Wie hält es die bayerische SPD mit der Gemeinschaftsschule und dem Fortbestand des Gymnasiums?

Verwundert hat der Vorsitzende des Bayerischen Philologenverbandes, Max Schmidt, auf die Kritik der SPD am gegliederten Schulwesen in Bayern reagiert.

31.10.2007 Bayern Pressemeldung Bayerischer Philologenverband (bpv)

Der SPD-Bildungspolitiker Reinhold Strobl, hatte der CSU vorgeworfen "am gegliederten Schulsystem festzuhalten, obwohl selbst CSU-Minister Zweifel äußern". SPD-Bildungs­sprecher Hans-Ulrich Pfaffmann hatte kritisiert, dass "die viel zu frühe, staatlich erzwungene Schullaufbahnentscheidung" die Zukunftschancen für die jungen Menschen in Bayern erheblich verschlechtere.

Dazu sagte Schmidt am Mittwoch in München: "Es ist schon verwunderlich, dass die SPD zwar das Festhalten der Staatsregierung am gegliederten Schulwesen kritisiert, aber gleich­­zeitig sich vor der Beantwortung der Frage drückt, wie sie sich selbst das Schulsystem der Zukunft vorstellt.

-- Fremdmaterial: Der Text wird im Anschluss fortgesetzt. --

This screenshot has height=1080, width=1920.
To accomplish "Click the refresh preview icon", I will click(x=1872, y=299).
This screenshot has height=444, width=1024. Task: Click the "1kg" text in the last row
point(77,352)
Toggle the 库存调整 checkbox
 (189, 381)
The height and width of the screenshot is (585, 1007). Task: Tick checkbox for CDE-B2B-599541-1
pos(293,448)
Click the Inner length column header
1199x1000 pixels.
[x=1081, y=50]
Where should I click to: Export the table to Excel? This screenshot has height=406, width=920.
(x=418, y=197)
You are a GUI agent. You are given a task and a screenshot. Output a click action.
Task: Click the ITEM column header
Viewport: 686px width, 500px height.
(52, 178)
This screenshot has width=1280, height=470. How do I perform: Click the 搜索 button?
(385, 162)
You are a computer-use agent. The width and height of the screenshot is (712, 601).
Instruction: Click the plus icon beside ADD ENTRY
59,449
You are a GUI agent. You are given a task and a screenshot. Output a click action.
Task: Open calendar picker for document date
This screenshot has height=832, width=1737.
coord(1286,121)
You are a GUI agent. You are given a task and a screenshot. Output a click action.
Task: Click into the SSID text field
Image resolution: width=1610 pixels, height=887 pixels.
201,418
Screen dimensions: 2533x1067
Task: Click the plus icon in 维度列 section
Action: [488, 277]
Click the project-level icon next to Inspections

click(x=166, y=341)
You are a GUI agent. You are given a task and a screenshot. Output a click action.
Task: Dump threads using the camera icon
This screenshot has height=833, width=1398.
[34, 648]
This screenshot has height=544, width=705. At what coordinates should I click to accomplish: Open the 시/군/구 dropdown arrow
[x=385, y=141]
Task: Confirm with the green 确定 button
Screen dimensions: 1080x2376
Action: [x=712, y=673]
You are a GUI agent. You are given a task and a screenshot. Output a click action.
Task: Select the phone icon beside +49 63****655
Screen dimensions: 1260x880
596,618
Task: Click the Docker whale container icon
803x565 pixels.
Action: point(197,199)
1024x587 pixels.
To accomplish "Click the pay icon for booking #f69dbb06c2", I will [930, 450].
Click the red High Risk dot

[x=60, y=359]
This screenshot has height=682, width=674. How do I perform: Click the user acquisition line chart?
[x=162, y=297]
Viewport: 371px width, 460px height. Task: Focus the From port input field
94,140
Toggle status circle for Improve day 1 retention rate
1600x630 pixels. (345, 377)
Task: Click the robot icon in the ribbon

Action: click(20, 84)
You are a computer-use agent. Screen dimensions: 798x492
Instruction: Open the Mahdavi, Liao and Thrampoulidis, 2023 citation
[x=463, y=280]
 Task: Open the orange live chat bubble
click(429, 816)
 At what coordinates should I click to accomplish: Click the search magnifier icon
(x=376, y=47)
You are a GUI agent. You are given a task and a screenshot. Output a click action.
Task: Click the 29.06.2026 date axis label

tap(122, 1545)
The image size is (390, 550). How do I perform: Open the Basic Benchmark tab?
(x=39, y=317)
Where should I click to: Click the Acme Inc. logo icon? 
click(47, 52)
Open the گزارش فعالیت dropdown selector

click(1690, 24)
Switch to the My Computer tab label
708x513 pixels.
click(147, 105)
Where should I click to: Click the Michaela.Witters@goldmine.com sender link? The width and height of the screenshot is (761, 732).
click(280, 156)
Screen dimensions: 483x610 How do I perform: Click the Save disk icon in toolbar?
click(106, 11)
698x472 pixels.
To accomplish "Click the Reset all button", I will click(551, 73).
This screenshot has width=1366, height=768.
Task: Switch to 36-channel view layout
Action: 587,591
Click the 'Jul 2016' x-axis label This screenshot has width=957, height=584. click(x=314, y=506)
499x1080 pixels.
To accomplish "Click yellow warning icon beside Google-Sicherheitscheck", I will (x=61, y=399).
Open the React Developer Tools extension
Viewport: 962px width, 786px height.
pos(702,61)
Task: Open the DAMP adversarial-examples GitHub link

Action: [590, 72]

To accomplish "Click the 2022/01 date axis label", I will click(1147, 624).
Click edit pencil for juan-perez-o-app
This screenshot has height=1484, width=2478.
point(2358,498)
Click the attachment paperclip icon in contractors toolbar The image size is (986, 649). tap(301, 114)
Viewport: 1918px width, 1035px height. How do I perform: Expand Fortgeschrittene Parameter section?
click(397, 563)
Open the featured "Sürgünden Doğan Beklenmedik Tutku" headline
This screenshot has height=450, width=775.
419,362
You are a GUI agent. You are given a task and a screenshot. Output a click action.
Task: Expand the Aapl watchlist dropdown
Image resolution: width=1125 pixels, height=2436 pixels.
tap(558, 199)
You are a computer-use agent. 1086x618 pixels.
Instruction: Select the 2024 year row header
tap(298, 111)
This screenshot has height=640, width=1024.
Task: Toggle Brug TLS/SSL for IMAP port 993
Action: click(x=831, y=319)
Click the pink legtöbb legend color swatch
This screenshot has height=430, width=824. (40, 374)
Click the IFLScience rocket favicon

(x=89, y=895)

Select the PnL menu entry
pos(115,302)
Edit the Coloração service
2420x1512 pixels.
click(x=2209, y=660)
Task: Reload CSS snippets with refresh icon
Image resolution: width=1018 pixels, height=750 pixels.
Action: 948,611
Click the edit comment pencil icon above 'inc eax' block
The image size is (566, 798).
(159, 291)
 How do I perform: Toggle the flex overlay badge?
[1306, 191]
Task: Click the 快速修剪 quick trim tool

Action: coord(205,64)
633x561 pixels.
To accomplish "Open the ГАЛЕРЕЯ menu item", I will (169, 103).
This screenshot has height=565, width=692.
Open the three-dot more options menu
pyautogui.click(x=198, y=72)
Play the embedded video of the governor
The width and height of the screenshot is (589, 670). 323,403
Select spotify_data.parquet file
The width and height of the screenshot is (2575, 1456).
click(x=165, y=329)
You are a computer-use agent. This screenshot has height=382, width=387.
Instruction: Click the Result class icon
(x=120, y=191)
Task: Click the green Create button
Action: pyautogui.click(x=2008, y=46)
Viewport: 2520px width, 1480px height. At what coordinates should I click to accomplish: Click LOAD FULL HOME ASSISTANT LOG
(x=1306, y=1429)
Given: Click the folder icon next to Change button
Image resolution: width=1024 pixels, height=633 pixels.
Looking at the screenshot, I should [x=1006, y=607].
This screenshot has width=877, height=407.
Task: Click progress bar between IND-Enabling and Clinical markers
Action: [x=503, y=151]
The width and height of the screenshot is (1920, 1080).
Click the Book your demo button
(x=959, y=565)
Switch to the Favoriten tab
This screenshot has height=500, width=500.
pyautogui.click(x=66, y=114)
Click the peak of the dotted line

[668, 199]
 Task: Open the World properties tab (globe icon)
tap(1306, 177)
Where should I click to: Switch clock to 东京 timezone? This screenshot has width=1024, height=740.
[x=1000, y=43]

So hat sich bekanntlich inzwischen die Bundes-SPD bei ihrem Hamburger Parteitag mit den Stimmen der meisten bayerischen Parteitagsdelegierten auf eine Gemeinschaftsschule und die Abschaffung aller bisherigen Schularten in der Sekundarstufe 1 festgelegt. Es wäre schön zu wissen, ob auch die bayerische SPD im Falle einer etwaigen Regierungsübernahme die bayerischen Gymnasien und Realschulen abschaffen möchte."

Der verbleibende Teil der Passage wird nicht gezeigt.